No texto em que narra esse episódio, Dom Helder afirma com sabedoria: “Tenho visto pessoas que parecem dinâmicas, decididas, fortes, sabendo pensar, sabendo querer, mas na hora de pensar em si, de olhar até o íntimo do íntimo, mil pretextos surgem, mal escondendo o meio pavor ou o pavor e meio de olhar de cheio para o próprio eu…”.

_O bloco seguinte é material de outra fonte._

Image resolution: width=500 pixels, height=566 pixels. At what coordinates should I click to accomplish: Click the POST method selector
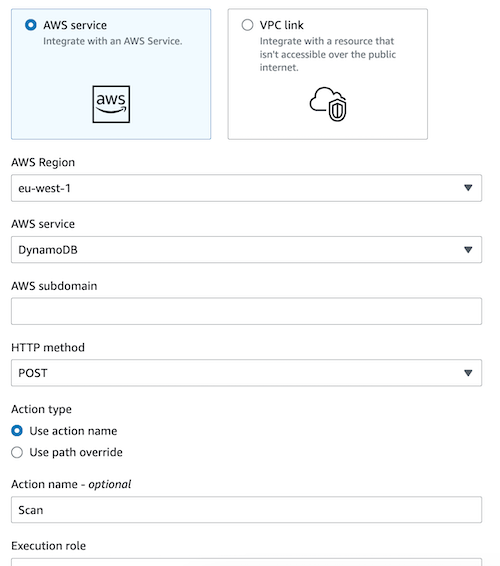(246, 373)
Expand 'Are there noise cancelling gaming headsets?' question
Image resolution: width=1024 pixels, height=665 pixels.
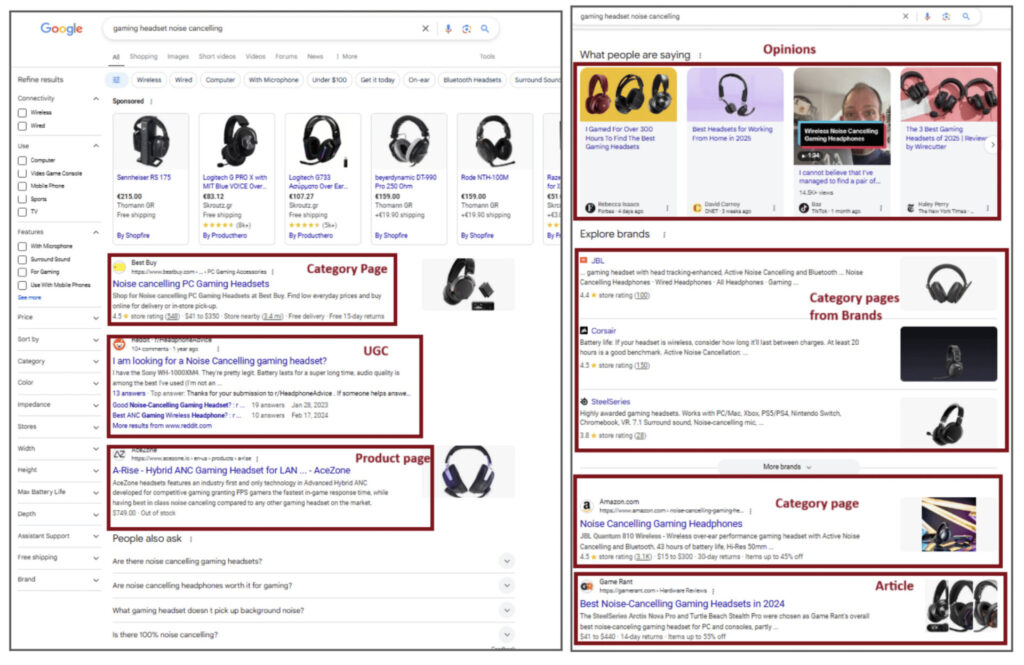(507, 562)
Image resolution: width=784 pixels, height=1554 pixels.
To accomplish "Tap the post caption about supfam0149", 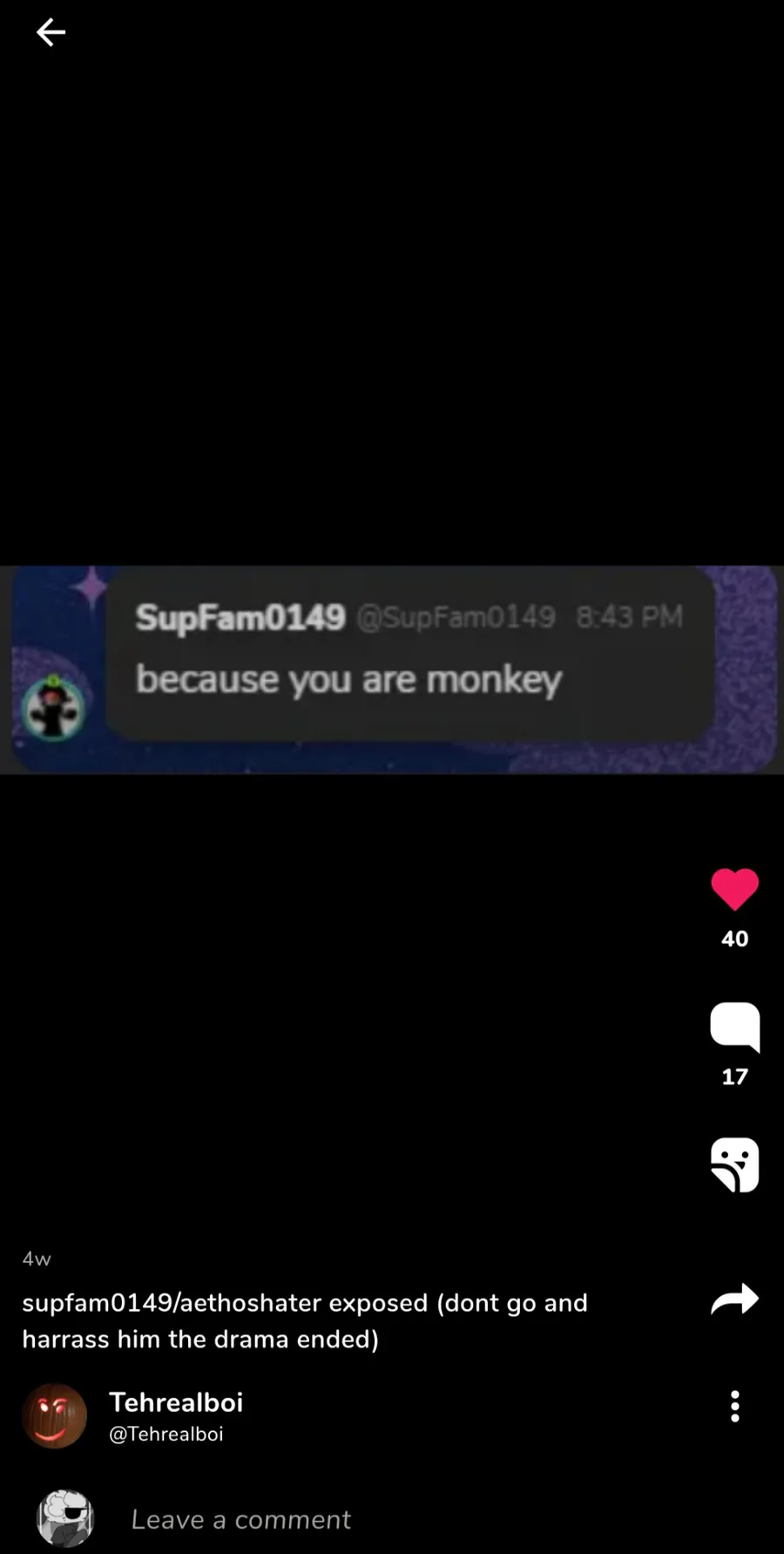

Isso foi escrito na década de 70. Acrescente agora 40 anos e chegarás à conclusão que o mundo mudou. Para pior! Além do trabalho em demasia, nos foi adicionado um ingrediente perigoso: tsunami de informações sem filtro algum. Tudo ao nosso alcance. Tenho refletido sobre o nosso ritmo frenético de cada dia, causado pelo excesso de trabalho e de conteúdo. Rapaz, as informações têm chegado em quantidade tão avassaladora que Tico e Teco andam se estranhando. Férias aos neurônios, exijo! Ócio para o cérebro, reivindico! Feliz de quem consiga represar o conteúdo da sociedade moderna. Mais feliz ainda quem filtra ou ignora. Notícias chegam em velocidade estonteante. Depois de meia hora aquilo já não é novidade. Você chega naquela roda de amigos para contar o que ninguém sabe e, surpresa! Sim, todo o mundo já sabe. Tudo está na palma da mão. A informação democratizou-se em demasia. Banalizou-se.
Entre as vinte e uma horas do jornal televisivo e as seis horas do dia seguinte, dois ministros já caíram. Quando o zelador entrega o jornal impresso, bem cedinho, já verbaliza que a manchete está desatualizada porque “saiu na internet, doutor, que…”.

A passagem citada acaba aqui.